### [What needs to be done]
The whole listing, except its pictures, is to be repeated exactly.

### [Records for the exercise]
--

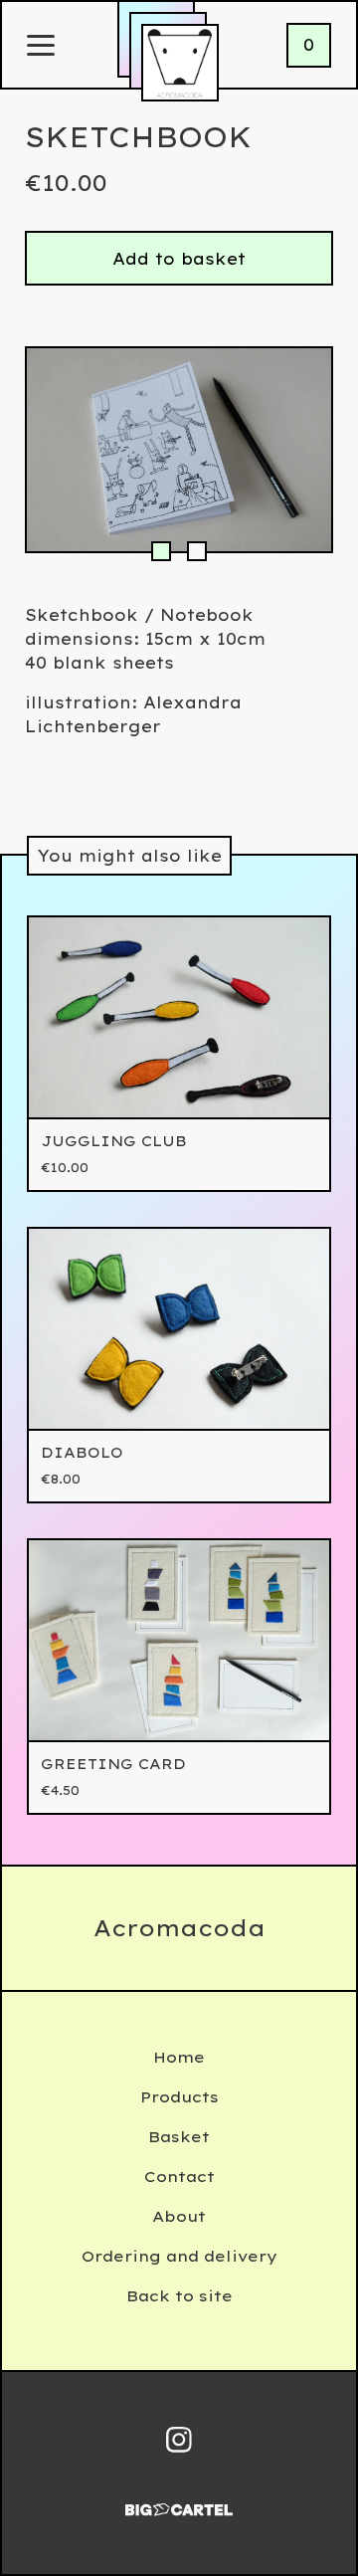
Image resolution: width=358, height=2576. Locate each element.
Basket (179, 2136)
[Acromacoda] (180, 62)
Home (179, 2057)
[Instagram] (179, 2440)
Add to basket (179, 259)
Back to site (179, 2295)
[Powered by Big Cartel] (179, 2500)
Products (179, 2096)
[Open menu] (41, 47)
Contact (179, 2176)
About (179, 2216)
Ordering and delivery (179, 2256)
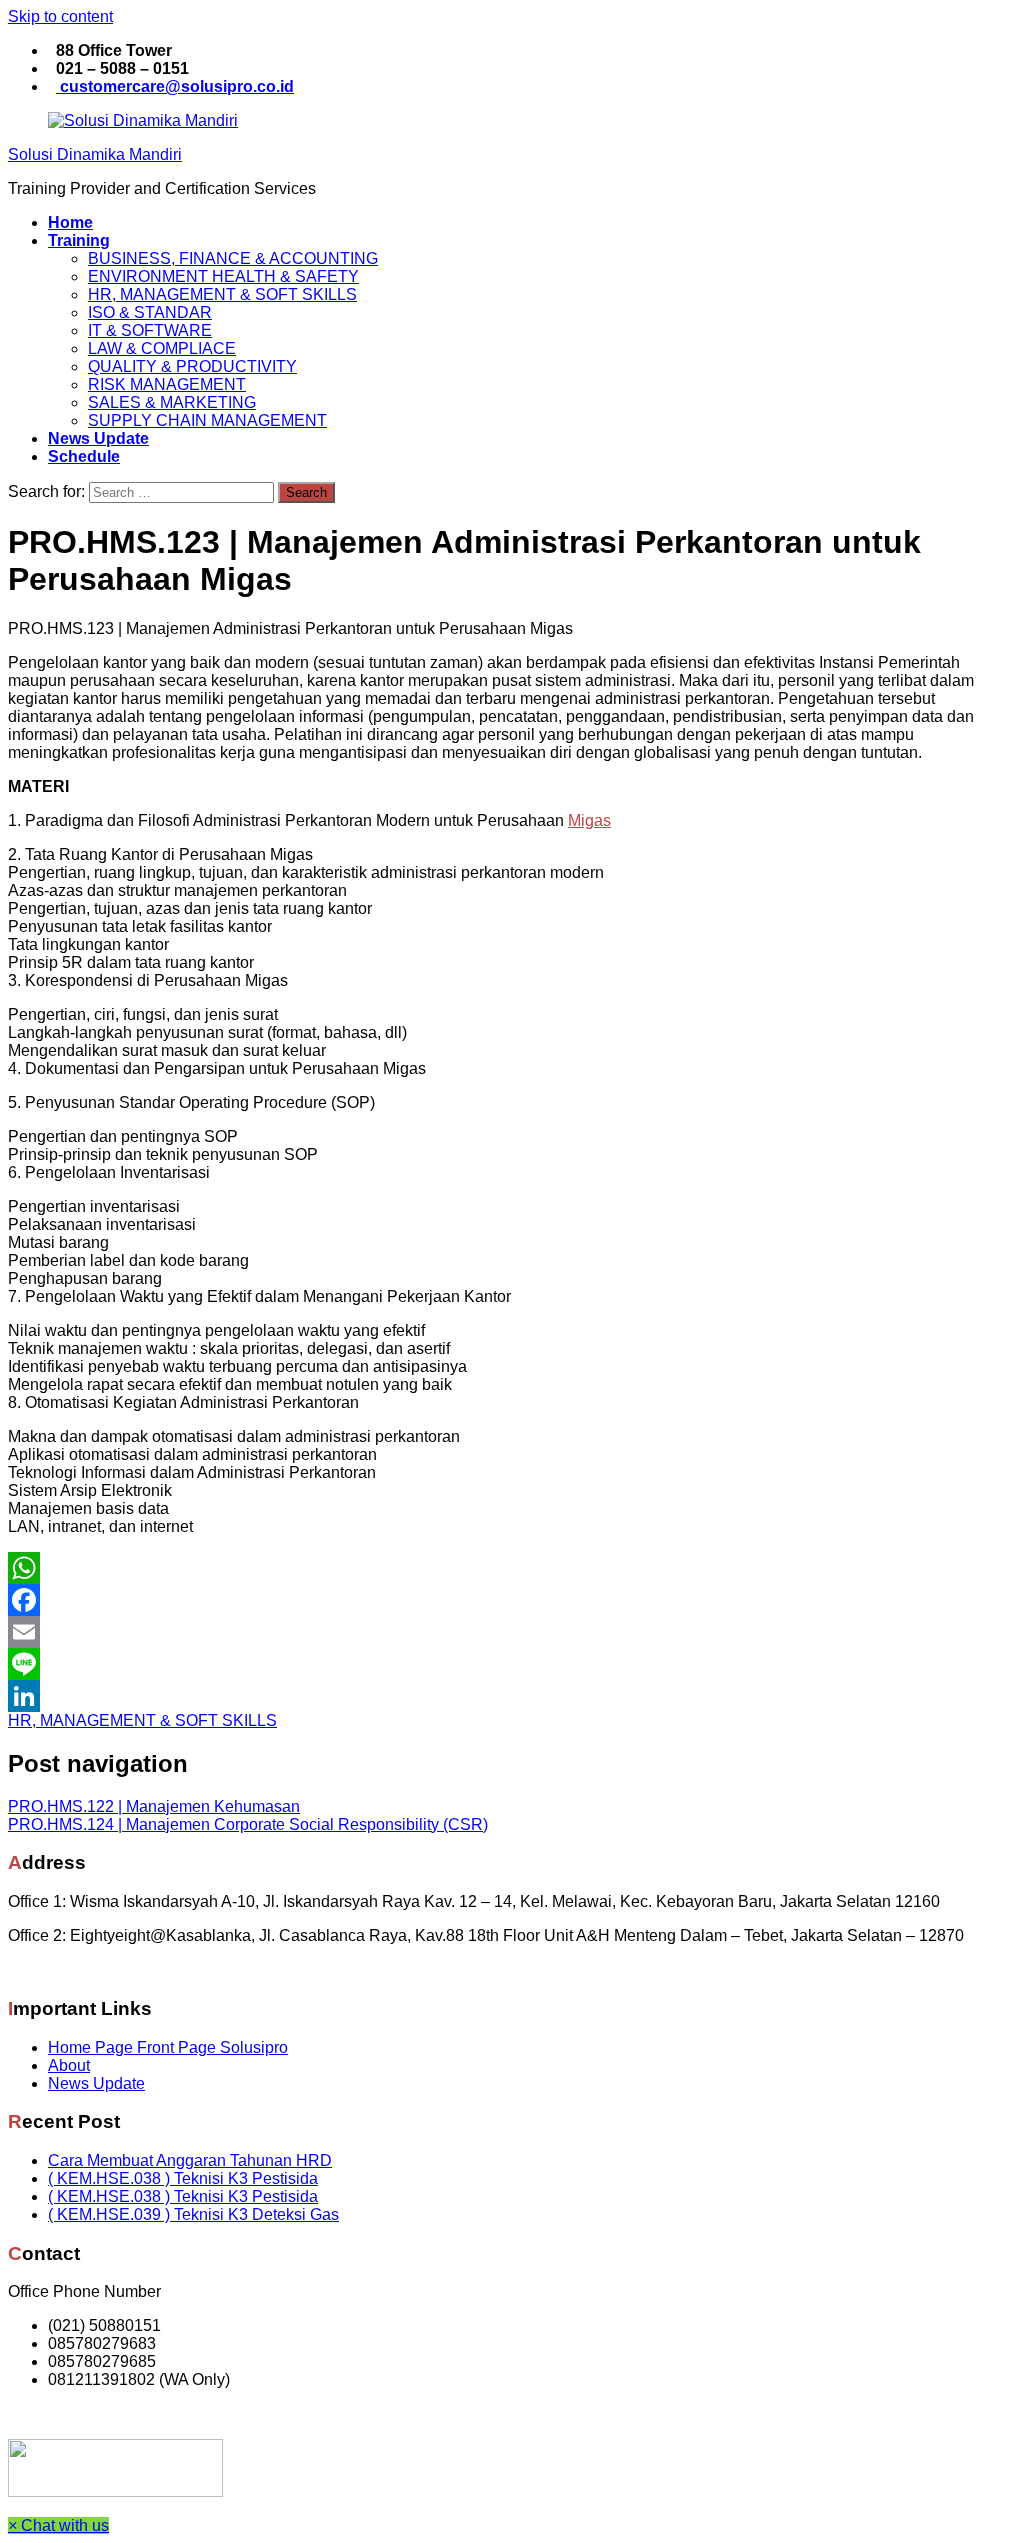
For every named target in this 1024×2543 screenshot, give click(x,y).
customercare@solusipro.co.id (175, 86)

--

### [Solution]
Image resolution: width=358, height=2576. Locate each element.
Basket (179, 2136)
[Acromacoda] (180, 62)
Home (179, 2057)
[Instagram] (179, 2440)
Add to basket (179, 259)
Back to site (179, 2295)
[Powered by Big Cartel] (179, 2500)
Products (179, 2096)
[Open menu] (41, 47)
Contact (179, 2176)
About (179, 2216)
Ordering and delivery (179, 2256)
For every named target in this 1024×2543 screenshot, give click(x,y).
customercare@solusipro.co.id (175, 86)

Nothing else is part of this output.